=== Source text ===
Everyone knows that when Oprah tells you to do something you do it
DuVernay’s high-profile casting turns out to be inspired too. Mrs Whatsit, Mrs Who and Mrs Which are magical creatures made of light who take human form, with elaborate costumes and make-up, while playing fairy godmothers to Meg. Reese Witherspoon is the energetic Whatsit, at two billion years old the baby of the group, who blurts out her skepticism about Meg.
Mindy Kaling is Who, the one who speaks by quoting great thinkers and writers. “‘The wound is the place where the light enters you’ – Rumi, Persian,” she says. There is a mischievous gleam in her eye when she says “‘Tomorrow there’ll be more of us’ – Miranda, American,” quoting Lin-Manuel Miranda’s Hamilton. Wearing patchwork dresses of satins and embroidered materials, she looks as though a fabric store had exploded around her, but Kaling pulls it off.
Oprah Winfrey, in a bit of casting almost too spot-on, is Which, the wisest of them all. She first appears with the others in Meg’s backyard, towering above them at several times human height, with silver eyebrows, a metallic silver dress and glittery silver lipstick. “Be a warrior,” she tells Meg. “Can you do it?” Actually, “Be a warrior,” sounds a bit like Olivia Pope on Scandal cheering on her Gladiators, but it could also be advice from the real-life Oprah. And everybody knows that when Oprah tells you to do something, you do it.
But there the film’s problems begin. Meg sets off to rescue her father from the dark forces of evil, accompanied by other characters solidly drawn from the novel: her intuitive, genius of a little brother, Charles Wallace (Deric McCabe), and Calvin (Levi Miller), a cute, popular guy from school who’s smart enough to appreciate unglamorous Meg, with her jeans and glasses.
It’s just the first of many disappointing, oddly unimaginative visual choices
The screen goes wavy – it actually wrinkles – when they all tesser, or travel to another time and place. The effect is the first of many disappointing, oddly unimaginative visual choices.
The images work best in the planet Uriel, a beautiful place where pink flowers hover above the ground and move their petals as if they were butterflies. “I speak colour,” Mrs Whatsit says, explaining why she can communicate with them, teaching Meg to do the same. But there is something clumsy about the creature Whatsit turns into: a green flying carpet that looks like a blade of grass attached to an animated version of Witherspoon’s face. A subterranean cave where they all meet a seer called The Happy Medium (Zach Galifianakis) looks like it was made of orange lucite Legos. The force of evil that appears ominously in the sky is no more than a black cloud of particles that seems very unlikely to threaten the universe. Wherever this film put its $100 million budget, that money is not evident in its bland production design and special effects.
The film flags most of all when the children travel to Camerzotz, a planet devoid of light, where the Mrs cannot go. The film’s best designs are the simplest there. Meg finds her father in a claustrophobic orange corridor. That confined space seems more evil than anything else on the planet, including the brain called The It that for a time claims the soul of Charles Wallace.
There’s no doubt, as Selma and her earlier films show, that DuVernay is a great director of drama. Reid and Pine bring genuine emotion to the father-daughter reunion, and to their struggle to save each other. The film’s themes of love, family and self-acceptance are powerful enough to resonate with audiences. But the concept and casting shouldn’t be the most magical parts of a fantasy film, no matter how enchanting its message is.
=== Material provided ===
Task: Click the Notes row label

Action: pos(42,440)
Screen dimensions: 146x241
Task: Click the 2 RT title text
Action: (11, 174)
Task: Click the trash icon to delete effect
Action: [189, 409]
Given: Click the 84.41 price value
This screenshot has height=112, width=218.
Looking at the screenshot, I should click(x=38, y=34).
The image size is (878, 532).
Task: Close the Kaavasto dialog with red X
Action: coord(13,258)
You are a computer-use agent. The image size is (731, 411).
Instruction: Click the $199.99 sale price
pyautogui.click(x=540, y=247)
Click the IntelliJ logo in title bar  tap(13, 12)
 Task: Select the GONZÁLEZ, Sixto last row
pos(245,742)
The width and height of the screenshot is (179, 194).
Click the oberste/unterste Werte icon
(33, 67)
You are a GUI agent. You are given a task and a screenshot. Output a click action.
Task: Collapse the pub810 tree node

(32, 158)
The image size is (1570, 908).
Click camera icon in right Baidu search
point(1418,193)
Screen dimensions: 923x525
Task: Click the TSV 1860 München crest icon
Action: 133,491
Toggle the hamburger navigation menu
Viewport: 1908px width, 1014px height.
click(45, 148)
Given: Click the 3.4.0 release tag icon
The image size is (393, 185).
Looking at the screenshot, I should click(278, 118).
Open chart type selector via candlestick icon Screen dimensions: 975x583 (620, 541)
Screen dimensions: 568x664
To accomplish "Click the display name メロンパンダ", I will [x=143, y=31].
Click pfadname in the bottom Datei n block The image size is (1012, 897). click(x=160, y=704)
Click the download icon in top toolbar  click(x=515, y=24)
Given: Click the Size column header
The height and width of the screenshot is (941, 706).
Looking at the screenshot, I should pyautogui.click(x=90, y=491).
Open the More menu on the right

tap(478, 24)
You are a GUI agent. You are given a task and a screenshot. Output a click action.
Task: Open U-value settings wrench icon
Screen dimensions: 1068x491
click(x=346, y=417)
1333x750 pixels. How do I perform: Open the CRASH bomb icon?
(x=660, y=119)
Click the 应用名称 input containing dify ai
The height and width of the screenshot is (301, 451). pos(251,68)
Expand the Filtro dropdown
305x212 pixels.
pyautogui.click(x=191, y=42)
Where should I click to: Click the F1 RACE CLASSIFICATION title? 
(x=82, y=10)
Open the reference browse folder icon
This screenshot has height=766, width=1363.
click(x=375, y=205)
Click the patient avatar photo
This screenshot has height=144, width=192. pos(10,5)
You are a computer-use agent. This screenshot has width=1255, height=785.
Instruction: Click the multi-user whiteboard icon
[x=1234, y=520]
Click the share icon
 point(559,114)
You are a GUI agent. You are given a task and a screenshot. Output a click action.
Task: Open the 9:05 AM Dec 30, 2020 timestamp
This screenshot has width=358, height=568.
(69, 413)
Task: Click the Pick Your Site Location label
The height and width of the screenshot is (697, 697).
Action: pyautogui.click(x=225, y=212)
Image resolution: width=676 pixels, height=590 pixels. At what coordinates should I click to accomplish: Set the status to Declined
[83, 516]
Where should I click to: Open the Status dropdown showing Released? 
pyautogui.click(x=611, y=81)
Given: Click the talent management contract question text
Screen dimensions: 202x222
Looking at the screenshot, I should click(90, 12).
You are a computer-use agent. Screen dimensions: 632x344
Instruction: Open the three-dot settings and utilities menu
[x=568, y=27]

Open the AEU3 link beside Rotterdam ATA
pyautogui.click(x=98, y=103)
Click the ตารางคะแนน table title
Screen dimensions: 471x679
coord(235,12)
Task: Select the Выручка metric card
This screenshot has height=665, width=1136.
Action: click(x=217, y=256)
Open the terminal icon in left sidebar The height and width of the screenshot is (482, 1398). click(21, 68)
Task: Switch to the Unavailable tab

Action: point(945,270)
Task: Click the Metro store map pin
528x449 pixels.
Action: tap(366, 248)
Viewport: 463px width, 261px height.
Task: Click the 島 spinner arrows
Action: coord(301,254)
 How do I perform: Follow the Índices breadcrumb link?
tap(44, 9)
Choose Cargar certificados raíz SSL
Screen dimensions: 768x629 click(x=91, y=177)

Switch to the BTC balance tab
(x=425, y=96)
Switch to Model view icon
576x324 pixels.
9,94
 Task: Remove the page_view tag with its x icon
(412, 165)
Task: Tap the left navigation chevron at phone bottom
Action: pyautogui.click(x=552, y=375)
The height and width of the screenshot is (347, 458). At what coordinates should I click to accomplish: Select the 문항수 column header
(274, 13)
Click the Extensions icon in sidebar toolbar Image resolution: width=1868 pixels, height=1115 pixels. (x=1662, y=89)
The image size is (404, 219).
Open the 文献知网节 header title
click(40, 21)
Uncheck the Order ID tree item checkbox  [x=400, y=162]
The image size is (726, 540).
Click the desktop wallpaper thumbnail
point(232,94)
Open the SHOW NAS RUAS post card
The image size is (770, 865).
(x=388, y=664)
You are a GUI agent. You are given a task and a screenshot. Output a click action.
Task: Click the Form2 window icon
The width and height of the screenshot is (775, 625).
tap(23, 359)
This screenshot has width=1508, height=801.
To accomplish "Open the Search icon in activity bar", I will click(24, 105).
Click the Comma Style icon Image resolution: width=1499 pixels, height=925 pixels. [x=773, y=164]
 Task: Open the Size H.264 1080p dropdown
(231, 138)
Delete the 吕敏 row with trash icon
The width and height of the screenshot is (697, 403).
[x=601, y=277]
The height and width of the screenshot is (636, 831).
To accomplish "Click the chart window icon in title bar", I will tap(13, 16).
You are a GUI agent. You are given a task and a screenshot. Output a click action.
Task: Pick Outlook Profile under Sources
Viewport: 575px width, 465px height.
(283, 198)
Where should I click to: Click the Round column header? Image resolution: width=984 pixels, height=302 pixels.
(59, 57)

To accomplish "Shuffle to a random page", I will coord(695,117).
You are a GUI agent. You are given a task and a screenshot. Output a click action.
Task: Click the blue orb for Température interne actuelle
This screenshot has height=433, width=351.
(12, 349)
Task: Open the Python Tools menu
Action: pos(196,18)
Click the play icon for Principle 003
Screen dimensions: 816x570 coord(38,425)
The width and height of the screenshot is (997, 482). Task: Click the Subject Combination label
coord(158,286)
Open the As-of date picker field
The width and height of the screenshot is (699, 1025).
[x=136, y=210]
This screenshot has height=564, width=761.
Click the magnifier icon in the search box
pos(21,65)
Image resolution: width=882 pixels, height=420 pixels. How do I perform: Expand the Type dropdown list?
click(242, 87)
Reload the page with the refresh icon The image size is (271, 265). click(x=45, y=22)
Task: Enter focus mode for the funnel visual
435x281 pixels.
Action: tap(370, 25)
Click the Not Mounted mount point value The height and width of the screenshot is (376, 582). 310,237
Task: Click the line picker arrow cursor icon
===
Exercise instructions:
Answer these questions from the film review above:
(a) How old is Mrs Whatsit?
(b) What color is the corridor where Meg finds her father?
(c) What budget does the review give for the film?

Correct response:
(a) Two billion years old
(b) Orange
(c) $100 million